Наконец, оправившись от такого количества знаков, Ивашка отправил лошадку вперёд, по дороге с разбитым асфальтом и, наконец, огляделся по сторонам.
Они ехали по широким стародавним улицам, мимо рыжих остовов автомобилей, похожих на скелеты огромных животных, мимо узловатых тополей, растущих сквозь асфальт. Всюду, покуда хватало глаз, высились ровными рядами одинаковые квартирники-многоэтажки, темные и глухие, рассматривающие путников черными глазами.

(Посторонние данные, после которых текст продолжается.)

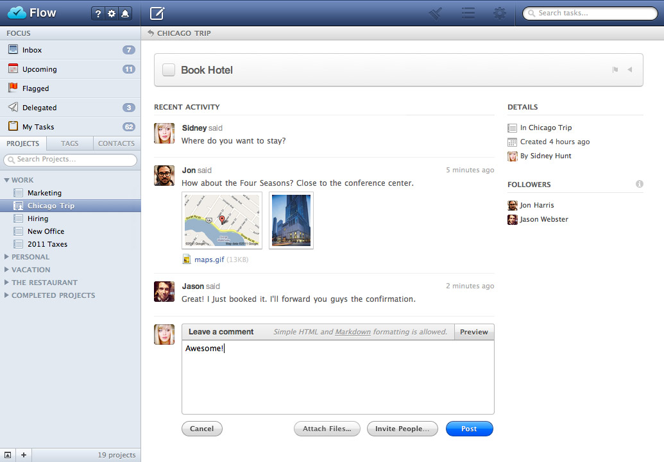Mark Book Hotel task as complete
664x462 pixels.
(x=169, y=70)
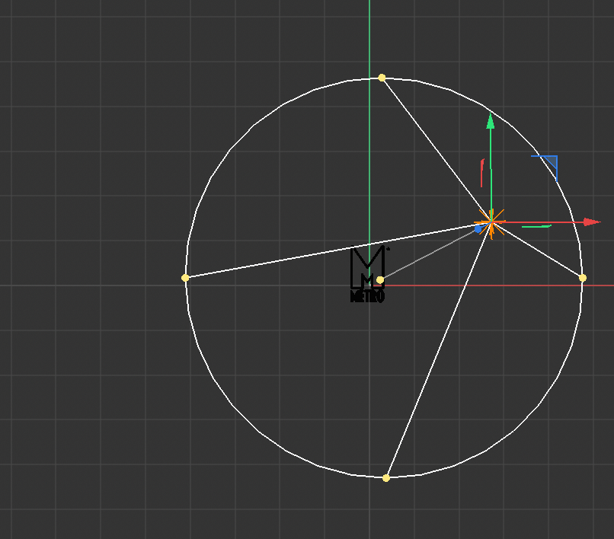Select the yellow vertex at the circle bottom
The image size is (614, 539).
[385, 479]
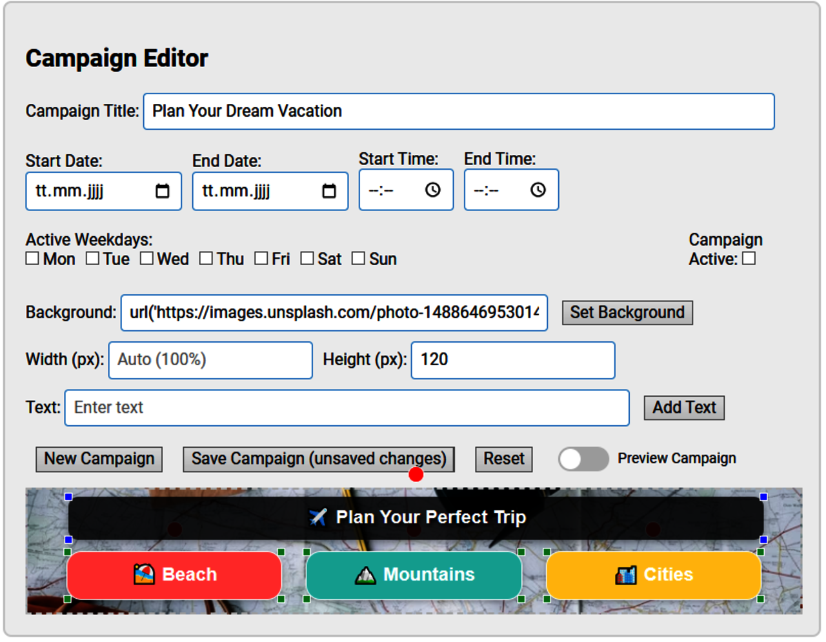Check the Sat weekday checkbox

(307, 259)
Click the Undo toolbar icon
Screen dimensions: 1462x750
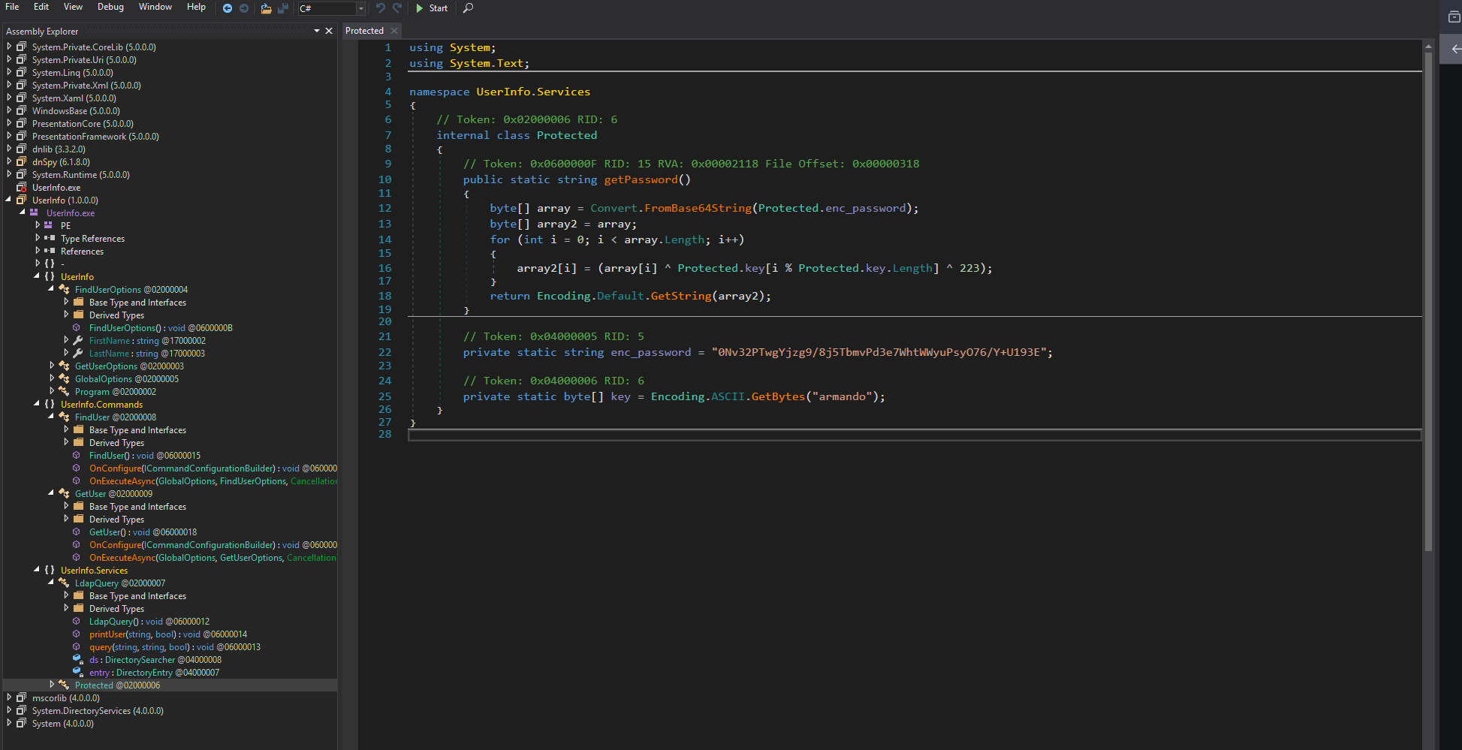pyautogui.click(x=381, y=8)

-Некрополи — вздохнул Ивашка — сделаны точь-в-точь, как наши дома. Или наши дома построены по их образу и подобию. Василий в ответ хитро ухмыльнулся.
-Это и есть дома, Ваня. Бывшие колыбелью жизни, стали пристанищем смерти. Людей хоронят в старых квартирах. Это город-упокоище. Нам не пора остановиться и предать земле первое тело?
-Нет… не пора. Каждый получает по смерти то, что имел в жизни, даже немного больше. — раздраженно буркнул он в ответ — А Мастера Могильные следят, чтобы закон соблюдался. Шестерёнщик был человеком хорошего достатка, жил в настоящей квартире. Я пойду искать свободный склеп, а ты за лошадкой присмотри. Пройдусь по первым этажам.
Поэту не хотело оставаться в одиночестве, он посмотрел на неровные ряды могилок, на слепые глазницы упокоищ, но согласился и похлопал лошадку по боку. Не успел он пожелать Ваньке удачи, как тот уже скрылся в тумане.

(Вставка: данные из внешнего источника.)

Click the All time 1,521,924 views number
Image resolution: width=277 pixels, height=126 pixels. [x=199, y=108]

Ивашка ходил по одинаковым улочкам проложенным между некрополями-домами, смотрел на двери подъездов, на разбитые уличные фонари. Было ему не по себе. Всю жизнь он, его братья и сестры, да множество других людей селились в убогих лачугах, мечтая о хорошей комнате в каменном квартирнике, которые принадлежали Третьей Церкви да самым богатым семьям. Большей части его знакомых предстояло лечь у дороги и получить безымянный могильный знак, но не шестеренщику, который и хорошим человеком-то никогда не был, лишь сумел нажить себе больше денег, чем остальные. Мальчик одёрнул себя от еретических мыслей (“Да не упомни имени его, сожженного в рыданиях!”) и, оставив страх и неверие, он смело дернул первую подъездную дверь.

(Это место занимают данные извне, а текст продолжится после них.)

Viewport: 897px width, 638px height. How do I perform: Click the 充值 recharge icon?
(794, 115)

Василий сидел на телеге и курил трубку, в одиночестве ожидая возвращения Могильщика. Ивашка вернулся к нему только спустя три часа, когда болезненное солнце уже начало клониться к горизонту — понурый, словно немного постаревший. Оба мальчика видели страх в глазах друг друга, но не высказали его ни словом.
-Ну что, мастер, как разведка?
-А ты знаешь, виршеплёт, хорошо. — Ивашка выдавил из себя улыбку. В паре домов отсюда есть свободная квартира на первом этаже, и ещё одна — на пятом. Там и заночуем, пожалуй. Может, это и не очень по букве Закона, но никаких могильных знаков там нет, можно и поспать.
Ребята, пыхтя, затащили ящик сначала в подъезд, а потом и в квартирку на втором этаже — пустую и холодную.
-А почему гробы такие лёгкие? Тела там вообще есть? — задумался Василий.
-Конечно есть. Просто после того, как мы им пожгли имена, они становятся легче. Цеховая тайна. — страшно сказал Ивашка.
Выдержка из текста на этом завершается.